Q: I am a 51-year-old woman who has, over the years with my law partner, built a rather successful and well regarded general legal practice in Central Massachusetts. I've had some tendency toward depression for many years, but past therapy and an ongoing prescription for Prozac have been fairly effective. This week, however, I have been unable to get anything done, even to prepare for an important case. I can't get my mind off the fact that my college-age daughter is barely talking to me, and chose to stay at school rather than come home for winter vacation. Something seems to have happened at school to trigger this, but I don't know what it is. When she came home for Thanksgiving, she seemed to want to do nothing but sleep and use social media, and I pushed her to do something more constructive, so in part she may be avoiding a replay of that tug of war. My daughter and I were always very close - she has lived with me since her father and I divorced a decade ago - and I always prioritized her, through various crises and adolescent turmoil, over my work. But I can't seem to get through to her this time, and now I'm just feeling like a total failure, like my past efforts have not amounted to anything. It's hard to even ask my partner to fill in for what I can't seem to do - his kids are doing fine as far as I know, and he's the kind of person who has no comprehension of depression.
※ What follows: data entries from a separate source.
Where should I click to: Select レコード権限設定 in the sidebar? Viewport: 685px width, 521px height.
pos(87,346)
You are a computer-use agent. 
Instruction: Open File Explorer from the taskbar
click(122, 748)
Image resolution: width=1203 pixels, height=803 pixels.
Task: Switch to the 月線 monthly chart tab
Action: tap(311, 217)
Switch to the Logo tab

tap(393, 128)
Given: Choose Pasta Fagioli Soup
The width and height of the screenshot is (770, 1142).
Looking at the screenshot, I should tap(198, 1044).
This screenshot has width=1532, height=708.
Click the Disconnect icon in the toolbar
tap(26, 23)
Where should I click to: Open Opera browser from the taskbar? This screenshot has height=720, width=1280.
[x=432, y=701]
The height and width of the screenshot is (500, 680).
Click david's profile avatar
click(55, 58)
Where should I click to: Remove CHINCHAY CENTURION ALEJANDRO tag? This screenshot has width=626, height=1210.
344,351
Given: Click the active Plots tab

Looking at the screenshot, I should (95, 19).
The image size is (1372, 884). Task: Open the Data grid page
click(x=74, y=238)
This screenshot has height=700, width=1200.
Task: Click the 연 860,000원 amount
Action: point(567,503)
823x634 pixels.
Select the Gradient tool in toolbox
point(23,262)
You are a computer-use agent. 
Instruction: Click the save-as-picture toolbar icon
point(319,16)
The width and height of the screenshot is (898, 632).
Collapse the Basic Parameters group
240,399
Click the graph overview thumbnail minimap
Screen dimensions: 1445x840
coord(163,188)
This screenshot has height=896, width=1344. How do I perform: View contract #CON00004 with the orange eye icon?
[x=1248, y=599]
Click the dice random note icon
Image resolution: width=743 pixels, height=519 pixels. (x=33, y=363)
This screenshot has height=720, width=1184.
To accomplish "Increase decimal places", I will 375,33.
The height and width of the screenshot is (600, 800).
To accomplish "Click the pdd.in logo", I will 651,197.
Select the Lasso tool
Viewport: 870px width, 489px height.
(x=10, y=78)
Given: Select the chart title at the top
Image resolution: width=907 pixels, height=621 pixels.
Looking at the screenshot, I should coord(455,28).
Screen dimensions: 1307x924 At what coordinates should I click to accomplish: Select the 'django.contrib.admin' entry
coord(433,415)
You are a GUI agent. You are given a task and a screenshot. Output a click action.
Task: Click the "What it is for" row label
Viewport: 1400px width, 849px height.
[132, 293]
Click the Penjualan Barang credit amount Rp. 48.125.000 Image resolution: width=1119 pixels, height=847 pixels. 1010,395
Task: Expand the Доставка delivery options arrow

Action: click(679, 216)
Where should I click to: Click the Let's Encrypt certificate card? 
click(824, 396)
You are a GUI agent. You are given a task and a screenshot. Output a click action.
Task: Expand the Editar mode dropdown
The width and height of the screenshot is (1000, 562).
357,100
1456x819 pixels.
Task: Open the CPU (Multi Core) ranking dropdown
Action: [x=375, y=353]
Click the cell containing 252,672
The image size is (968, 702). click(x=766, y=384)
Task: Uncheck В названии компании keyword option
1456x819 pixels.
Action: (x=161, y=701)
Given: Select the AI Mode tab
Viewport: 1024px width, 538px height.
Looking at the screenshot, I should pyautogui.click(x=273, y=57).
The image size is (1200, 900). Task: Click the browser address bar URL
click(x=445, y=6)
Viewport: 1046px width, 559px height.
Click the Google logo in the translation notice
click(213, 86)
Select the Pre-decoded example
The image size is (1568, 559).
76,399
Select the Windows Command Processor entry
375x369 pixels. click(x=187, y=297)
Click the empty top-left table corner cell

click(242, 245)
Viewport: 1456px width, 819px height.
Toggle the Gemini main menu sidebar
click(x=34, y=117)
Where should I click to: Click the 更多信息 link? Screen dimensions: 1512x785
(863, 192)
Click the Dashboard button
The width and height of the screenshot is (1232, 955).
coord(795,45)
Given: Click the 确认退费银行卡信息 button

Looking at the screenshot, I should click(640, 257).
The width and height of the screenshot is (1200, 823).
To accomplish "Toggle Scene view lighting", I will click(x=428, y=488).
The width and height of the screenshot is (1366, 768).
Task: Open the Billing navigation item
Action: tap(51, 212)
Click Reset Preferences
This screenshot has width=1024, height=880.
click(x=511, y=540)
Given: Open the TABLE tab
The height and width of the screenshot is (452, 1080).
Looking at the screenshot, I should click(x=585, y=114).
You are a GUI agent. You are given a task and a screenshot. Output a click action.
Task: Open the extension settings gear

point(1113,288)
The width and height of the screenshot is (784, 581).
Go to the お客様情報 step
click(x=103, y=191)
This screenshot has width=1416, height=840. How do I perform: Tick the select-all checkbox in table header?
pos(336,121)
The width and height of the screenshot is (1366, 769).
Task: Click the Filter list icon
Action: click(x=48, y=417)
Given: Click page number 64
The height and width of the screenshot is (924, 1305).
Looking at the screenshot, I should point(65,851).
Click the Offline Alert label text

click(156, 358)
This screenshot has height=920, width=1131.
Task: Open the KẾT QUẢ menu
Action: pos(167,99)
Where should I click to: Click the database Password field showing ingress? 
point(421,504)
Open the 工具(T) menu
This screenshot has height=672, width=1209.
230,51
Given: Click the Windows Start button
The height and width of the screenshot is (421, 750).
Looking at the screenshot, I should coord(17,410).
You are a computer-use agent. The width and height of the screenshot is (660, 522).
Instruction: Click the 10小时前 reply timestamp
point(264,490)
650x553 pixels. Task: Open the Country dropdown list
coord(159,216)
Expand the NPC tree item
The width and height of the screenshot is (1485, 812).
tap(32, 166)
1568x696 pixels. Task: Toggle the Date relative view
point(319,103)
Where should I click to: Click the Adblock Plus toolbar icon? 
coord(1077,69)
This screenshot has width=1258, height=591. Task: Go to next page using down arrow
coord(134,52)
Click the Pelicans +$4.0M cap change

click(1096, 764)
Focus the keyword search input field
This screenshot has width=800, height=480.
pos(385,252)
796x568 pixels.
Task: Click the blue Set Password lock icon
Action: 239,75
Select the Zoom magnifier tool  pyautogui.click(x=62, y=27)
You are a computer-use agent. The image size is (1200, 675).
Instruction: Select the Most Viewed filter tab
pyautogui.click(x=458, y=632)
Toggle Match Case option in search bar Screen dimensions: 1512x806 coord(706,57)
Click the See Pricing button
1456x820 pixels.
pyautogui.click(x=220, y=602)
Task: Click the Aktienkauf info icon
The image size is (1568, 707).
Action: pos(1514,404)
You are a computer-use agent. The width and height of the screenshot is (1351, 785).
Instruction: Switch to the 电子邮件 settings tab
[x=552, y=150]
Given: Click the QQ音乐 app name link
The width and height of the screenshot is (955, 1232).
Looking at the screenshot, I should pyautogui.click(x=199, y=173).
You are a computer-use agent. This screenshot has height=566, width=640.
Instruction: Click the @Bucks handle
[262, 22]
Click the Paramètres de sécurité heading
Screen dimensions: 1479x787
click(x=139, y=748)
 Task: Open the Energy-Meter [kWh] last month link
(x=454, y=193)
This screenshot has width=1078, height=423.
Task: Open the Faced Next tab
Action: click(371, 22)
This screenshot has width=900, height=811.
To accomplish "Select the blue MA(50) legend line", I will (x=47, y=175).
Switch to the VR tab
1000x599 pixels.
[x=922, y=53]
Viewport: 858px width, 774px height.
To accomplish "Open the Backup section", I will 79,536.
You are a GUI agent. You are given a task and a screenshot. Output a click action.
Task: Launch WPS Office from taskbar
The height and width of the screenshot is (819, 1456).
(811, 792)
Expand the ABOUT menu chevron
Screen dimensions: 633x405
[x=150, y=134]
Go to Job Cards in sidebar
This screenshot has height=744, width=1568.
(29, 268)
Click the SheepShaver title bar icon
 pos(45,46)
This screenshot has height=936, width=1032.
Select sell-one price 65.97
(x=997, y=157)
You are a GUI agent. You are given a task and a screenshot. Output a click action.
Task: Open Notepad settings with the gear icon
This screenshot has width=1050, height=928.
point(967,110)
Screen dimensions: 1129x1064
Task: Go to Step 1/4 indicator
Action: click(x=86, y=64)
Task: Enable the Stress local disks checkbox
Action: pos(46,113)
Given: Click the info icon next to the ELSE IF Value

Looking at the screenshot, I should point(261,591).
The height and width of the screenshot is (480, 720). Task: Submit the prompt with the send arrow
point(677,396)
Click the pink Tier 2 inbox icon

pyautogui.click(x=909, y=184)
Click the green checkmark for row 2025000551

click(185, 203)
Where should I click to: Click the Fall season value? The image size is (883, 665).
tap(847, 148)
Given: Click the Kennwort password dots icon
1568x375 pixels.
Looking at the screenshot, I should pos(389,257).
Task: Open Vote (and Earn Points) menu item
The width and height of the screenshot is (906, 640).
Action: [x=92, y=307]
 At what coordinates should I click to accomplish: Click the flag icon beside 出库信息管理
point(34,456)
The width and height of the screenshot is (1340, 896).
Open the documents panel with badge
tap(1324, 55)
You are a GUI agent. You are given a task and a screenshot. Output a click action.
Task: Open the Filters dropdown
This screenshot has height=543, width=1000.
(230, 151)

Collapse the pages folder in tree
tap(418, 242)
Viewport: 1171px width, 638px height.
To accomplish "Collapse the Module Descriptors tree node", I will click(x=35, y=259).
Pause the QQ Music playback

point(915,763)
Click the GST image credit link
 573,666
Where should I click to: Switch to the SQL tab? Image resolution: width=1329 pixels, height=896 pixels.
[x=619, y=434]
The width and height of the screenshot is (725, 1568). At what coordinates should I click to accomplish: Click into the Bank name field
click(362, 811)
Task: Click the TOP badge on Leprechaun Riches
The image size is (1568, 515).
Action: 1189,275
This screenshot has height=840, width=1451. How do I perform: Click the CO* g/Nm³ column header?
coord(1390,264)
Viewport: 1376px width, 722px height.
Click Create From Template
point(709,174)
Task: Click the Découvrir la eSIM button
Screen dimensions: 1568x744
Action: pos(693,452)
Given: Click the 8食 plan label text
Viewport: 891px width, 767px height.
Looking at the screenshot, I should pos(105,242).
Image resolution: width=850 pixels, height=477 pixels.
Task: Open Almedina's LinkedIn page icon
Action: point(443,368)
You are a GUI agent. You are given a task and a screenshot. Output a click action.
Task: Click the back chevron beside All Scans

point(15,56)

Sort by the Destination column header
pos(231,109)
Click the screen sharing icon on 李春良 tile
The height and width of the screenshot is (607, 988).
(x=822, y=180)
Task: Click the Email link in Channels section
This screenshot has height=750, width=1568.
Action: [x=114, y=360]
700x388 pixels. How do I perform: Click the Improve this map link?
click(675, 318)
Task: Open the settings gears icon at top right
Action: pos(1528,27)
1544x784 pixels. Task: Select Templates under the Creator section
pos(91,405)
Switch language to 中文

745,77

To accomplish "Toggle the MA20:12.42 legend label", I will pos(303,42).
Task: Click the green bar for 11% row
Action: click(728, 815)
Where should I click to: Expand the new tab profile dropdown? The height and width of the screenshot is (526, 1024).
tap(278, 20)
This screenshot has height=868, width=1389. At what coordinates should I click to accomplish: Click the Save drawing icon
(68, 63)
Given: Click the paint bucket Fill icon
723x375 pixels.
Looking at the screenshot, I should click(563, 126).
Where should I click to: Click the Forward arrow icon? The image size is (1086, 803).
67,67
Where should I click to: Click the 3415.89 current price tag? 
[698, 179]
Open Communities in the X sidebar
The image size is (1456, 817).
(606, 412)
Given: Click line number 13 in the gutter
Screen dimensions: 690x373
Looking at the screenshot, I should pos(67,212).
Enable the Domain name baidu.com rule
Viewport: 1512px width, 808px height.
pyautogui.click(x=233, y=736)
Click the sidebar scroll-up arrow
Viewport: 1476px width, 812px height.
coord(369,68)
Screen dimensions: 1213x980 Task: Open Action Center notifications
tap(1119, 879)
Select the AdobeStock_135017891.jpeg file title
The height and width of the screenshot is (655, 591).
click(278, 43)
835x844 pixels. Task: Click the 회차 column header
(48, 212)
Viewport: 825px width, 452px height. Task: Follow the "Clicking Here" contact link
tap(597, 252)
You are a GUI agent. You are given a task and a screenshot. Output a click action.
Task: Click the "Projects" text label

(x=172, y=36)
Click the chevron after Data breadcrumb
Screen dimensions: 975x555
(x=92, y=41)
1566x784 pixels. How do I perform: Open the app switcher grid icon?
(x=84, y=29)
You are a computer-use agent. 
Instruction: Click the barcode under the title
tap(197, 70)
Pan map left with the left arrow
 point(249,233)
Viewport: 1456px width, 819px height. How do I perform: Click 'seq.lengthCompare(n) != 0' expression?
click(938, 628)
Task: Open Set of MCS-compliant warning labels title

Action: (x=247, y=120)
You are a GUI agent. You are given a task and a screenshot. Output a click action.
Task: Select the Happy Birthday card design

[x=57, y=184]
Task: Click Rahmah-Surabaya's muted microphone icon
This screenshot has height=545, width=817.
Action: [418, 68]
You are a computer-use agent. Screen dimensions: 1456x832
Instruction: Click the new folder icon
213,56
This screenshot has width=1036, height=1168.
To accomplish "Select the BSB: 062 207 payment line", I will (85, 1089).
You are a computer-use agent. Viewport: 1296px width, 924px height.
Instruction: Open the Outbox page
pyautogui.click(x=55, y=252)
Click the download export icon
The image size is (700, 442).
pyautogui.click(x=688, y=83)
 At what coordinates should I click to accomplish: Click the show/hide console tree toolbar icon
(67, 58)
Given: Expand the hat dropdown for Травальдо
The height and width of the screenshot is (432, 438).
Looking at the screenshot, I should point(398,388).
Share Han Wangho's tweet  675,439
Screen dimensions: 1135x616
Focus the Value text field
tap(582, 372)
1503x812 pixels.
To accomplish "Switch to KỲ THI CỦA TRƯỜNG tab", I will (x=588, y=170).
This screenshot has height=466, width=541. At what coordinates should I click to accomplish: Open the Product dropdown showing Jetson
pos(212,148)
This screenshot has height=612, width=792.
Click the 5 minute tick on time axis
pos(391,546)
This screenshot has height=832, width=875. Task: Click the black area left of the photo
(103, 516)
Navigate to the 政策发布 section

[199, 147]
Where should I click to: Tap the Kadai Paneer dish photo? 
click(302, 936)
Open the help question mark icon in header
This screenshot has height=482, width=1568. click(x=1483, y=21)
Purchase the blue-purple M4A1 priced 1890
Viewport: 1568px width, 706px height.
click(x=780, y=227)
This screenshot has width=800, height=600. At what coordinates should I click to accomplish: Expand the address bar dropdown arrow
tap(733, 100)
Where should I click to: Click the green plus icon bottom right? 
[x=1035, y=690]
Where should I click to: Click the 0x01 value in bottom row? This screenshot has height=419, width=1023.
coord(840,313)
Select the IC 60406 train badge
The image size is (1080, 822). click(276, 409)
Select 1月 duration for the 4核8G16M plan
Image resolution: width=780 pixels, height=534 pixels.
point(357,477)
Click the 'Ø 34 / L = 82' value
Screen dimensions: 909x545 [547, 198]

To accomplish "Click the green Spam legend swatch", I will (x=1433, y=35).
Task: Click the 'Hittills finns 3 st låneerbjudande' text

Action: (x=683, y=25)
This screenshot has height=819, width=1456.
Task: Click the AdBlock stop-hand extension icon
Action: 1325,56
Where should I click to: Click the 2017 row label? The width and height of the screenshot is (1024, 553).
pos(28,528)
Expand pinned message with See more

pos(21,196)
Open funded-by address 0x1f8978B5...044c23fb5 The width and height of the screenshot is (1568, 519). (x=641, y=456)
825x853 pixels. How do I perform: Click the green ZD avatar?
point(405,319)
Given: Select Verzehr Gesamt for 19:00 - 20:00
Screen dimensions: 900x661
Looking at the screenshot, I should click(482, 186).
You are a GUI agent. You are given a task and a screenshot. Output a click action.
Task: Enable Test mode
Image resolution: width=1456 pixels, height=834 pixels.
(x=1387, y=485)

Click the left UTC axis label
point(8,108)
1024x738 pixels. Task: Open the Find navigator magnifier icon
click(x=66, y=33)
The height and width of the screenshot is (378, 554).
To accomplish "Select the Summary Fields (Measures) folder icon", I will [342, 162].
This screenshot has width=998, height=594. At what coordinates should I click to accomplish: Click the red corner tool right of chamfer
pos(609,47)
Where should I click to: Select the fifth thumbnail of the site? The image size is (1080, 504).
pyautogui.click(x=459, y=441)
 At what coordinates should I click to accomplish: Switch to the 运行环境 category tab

A: To begin with your last point, it's certainly seems to be true (since we hear if so often) that people who have been fortunate enough not to experience significant depression often think that one has only to "pull oneself up by the bootstraps." While a certain amount of self-pushing, such as involvement in activity and exercise even when motivation is hard to come by, is helpful in improving mood, people need to understand that when one is drowning in depression, an extended hand will probably be more helpful than advice to swim harder. Our website (LCLMA.org) has a number of links to resources and articles that are informative on depression in general and specifically in lawyers. And it does seem likely that you'll need to ask your partner for help on the work that currently faces you - just as he would do if symptomatic from a condition that he does understand, like cancer or arthritis.
If you are not currently in therapy, this is a good time to return, and not because your reaction is unique - most parents as devoted as you have been would have a hard time coping with what sounds like a fairly sudden alienation from their child - but because it's so stressful. Your daughter is certainly dealing with something (could be so many things), and expressing it partly by turning her anger toward you. For what it's worth, it may be because you have been such a stable, solid figure that she feels safe enough to do so, but of course it's still painful to withstand. For you to go from feeling hurt and disappointed to a sense of total failure, however, is a "cognitive distortion" in the direction of inappropriate self-blame, not to mention the implicit belief that her current perspective will last indefinitely, which is unlikely. With your parental support, she's been able to get through past personal challenges and into college. As you examine and reshape the kinds of thoughts that contribute to your sinking mood, you can remind yourself that your daughter's life, moods and choices are going to unfold largely in ways that are not within your control. It's time to take care of yourself, as well; and when she's ready to talk, you'll be ready to listen.